> _Text extract_:
.....
Thursday mornings in Lagos are different, as any observant resident will tell you. Markets in the metropolis have their sanitation exercise on Thursday and most traders leave home much later than they would on normal days. Since trading doesn’t start till 10 a.m. when the sanitation is over, buyers also stay away, and the combination of both factors causes a significant reduction in the volume of road traffic.

I left home quite early on Thursday to fully utilize the reprieve. When I picked up my first passenger around Magodo, the first thing I noticed was his perfume. See, there is smelling good, and there is smelling good. This brother smelled so good that I almost broke my code of silence to ask him for the name of his perfume, but good sense prevailed just in time. He looked cute too, and his voice, gosh!

The universe was definitely in a giving mood.

“Hi there,” he greeted warmly as he settled himself in the back seat. “I almost didn’t believe my ears when I heard your voice on the phone. Like, a female Uber driver? For real? Nice.”

I smiled, a bit sheepishly in hindsight, and started driving. I won’t admit it had anything to do with his good looks or how much his perfume was meddling with my brain, but for the first time in my Uber life, I started wishing for traffic, just so I could spend some more time bathing in this delicious dream.
.....
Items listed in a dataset
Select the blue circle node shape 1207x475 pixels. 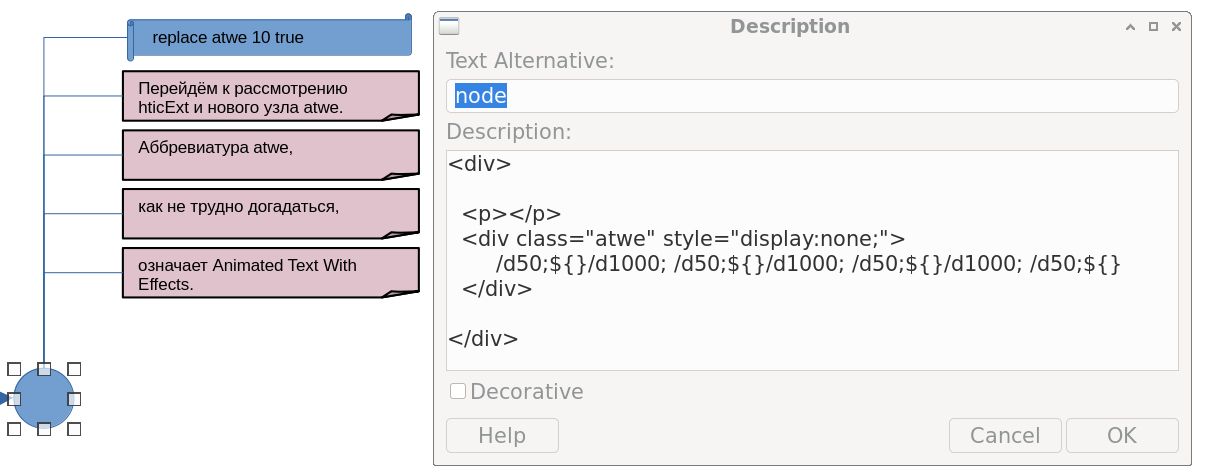[44, 398]
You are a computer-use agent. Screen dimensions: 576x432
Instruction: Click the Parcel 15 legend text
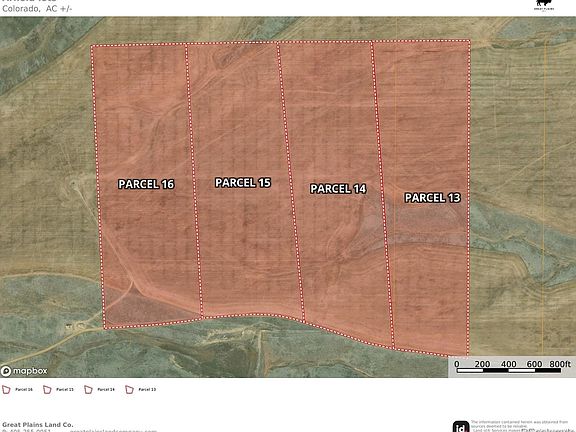65,389
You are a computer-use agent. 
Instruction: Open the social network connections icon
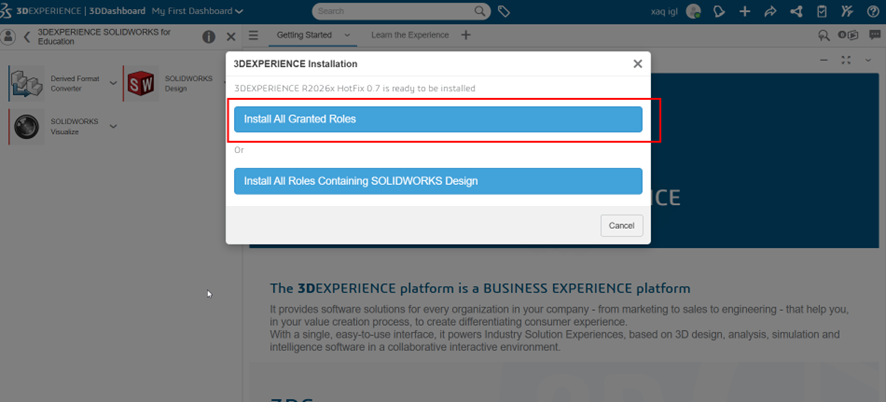tap(796, 12)
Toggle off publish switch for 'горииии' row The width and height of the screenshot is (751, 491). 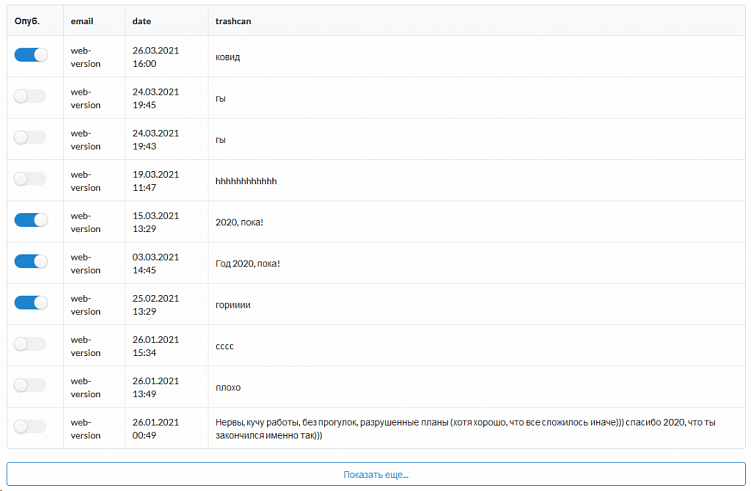point(31,302)
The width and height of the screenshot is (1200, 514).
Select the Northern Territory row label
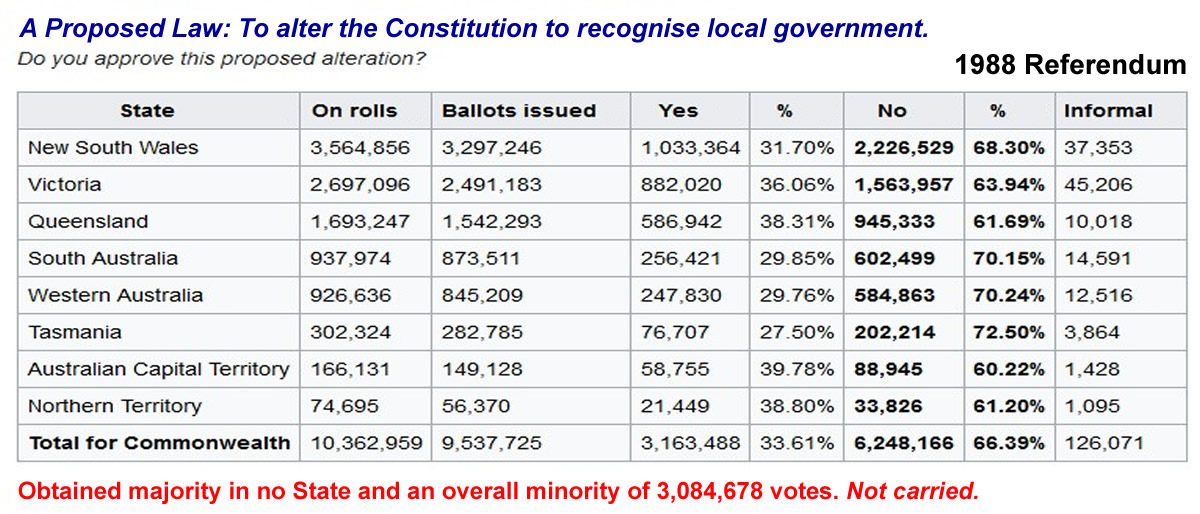(x=114, y=406)
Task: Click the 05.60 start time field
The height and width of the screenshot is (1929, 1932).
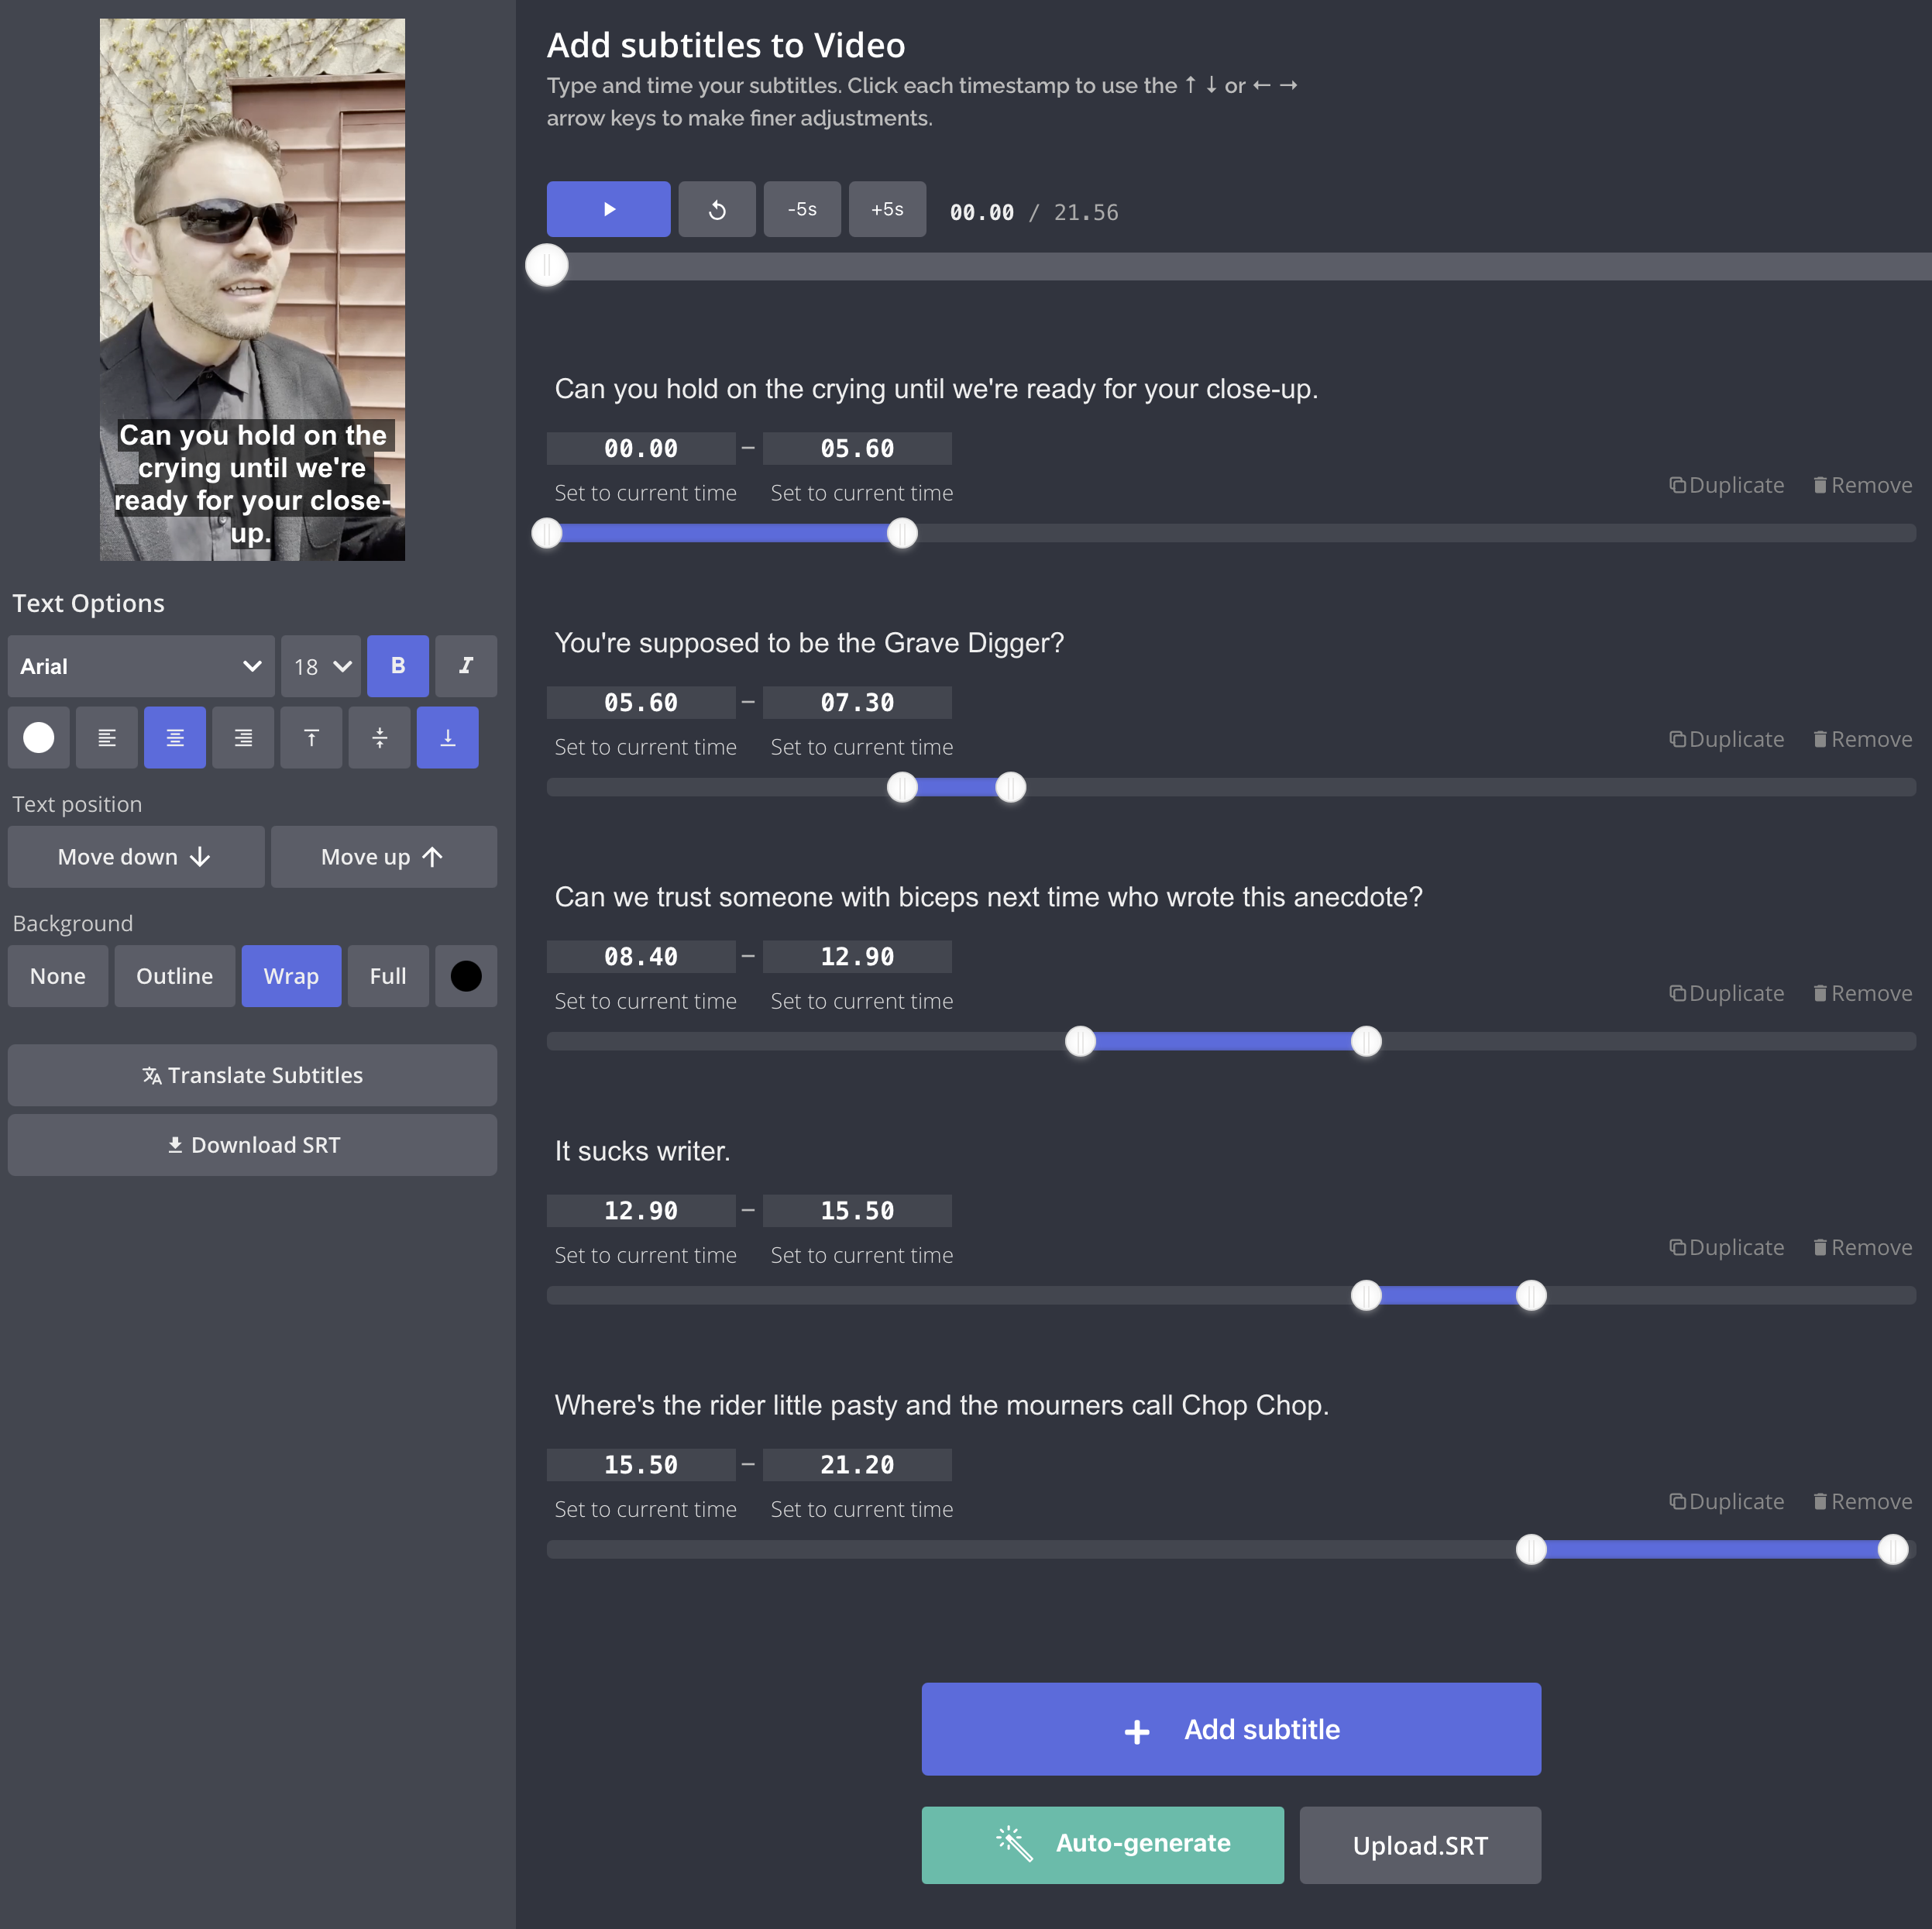Action: (641, 703)
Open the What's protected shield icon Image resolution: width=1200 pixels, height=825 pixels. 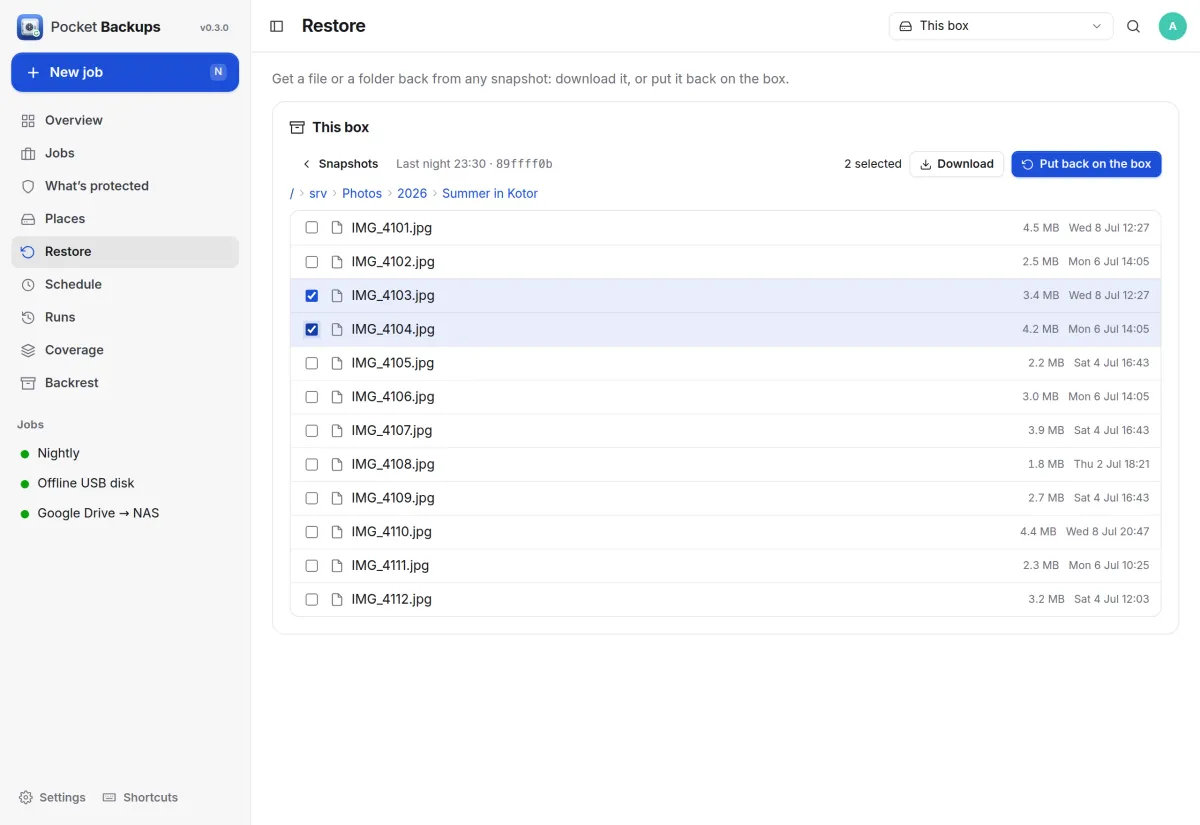click(x=28, y=186)
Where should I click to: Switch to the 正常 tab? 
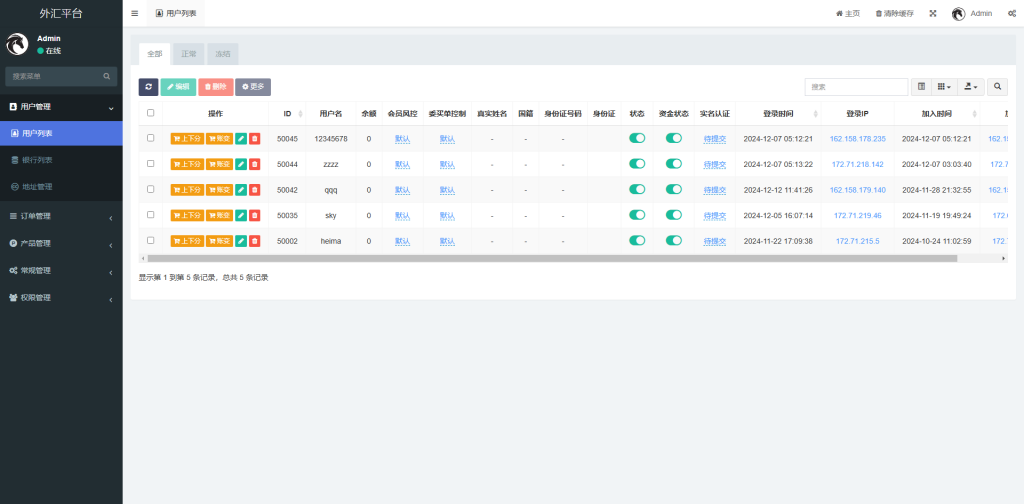tap(189, 54)
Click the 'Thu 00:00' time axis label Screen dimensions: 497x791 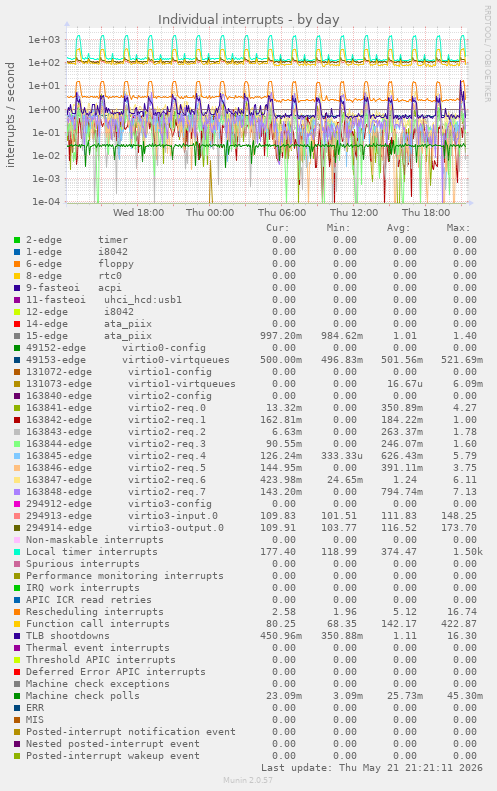tap(210, 212)
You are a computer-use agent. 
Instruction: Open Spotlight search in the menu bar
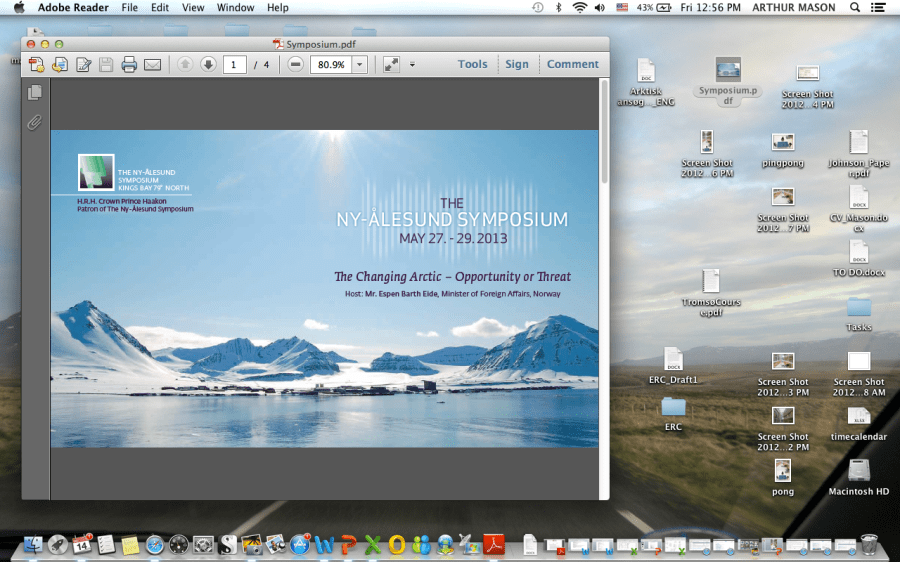(x=855, y=7)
.....
> _Given instruction A_: In the Lagos driving story, at what time does trading start on Thursdays once the market sanitation is over?
> _Given instruction B_: Write a continuation of the Lagos driving story, beginning after its final sentence.
The items are separate material and have nothing to do with the Lagos driving story.

> _Final result A_: Trading starts at 10 a.m.

> _Final result B_:
There I was waiting for him to continue with the conversation too, but guess what he said after that opening comment.
Nothing, absolutely nothing at all.
Imagine the irony. The only time I actually wanted a passenger to yada yada, he decides to keep mum. Argh! I even switched off the radio to give him some encouragement, but no, dude didn’t bite. He had a small book with him which he slowly leafed through as I silently fumed.

“Waste of a journey,” I thought to myself as I watched him walk away after he paid for his trip. I didn’t even get his name.

Rather than drive off immediately, I spent the next five minutes breathing in and out aloud to savor the last of his essence before it finally disappeared and wondering what could have been.
Yes, it was that nice.


There’s this thing the universe does where it gives you an unexpected bonus and then turns around sometime later to make you pay double for it.

After the great start, most of the day went well until around 2 p.m. when someone booked a trip. I was actually debating to stop for lunch or not when he did, which put a stop to my debate. I picked him up at Matori, but the moment he yanked the door open and boarded, I knew I was in trouble.
Big trouble.
He stank, horribly, of raw fish.

How a human being could smell so strongly of fish without actually having any of it on his person was baffling because he wasn’t carrying anything. The ooze was overwhelming, and it was as if his clothes were made of fish skin or scales.
As if that wasn’t enough, he chose to sit beside me in front.

“Ehen, Mile 2,” he said. Then he belched.

Finally, I had my answer.
The fish was inside him, and not only was it dead, it was rotten.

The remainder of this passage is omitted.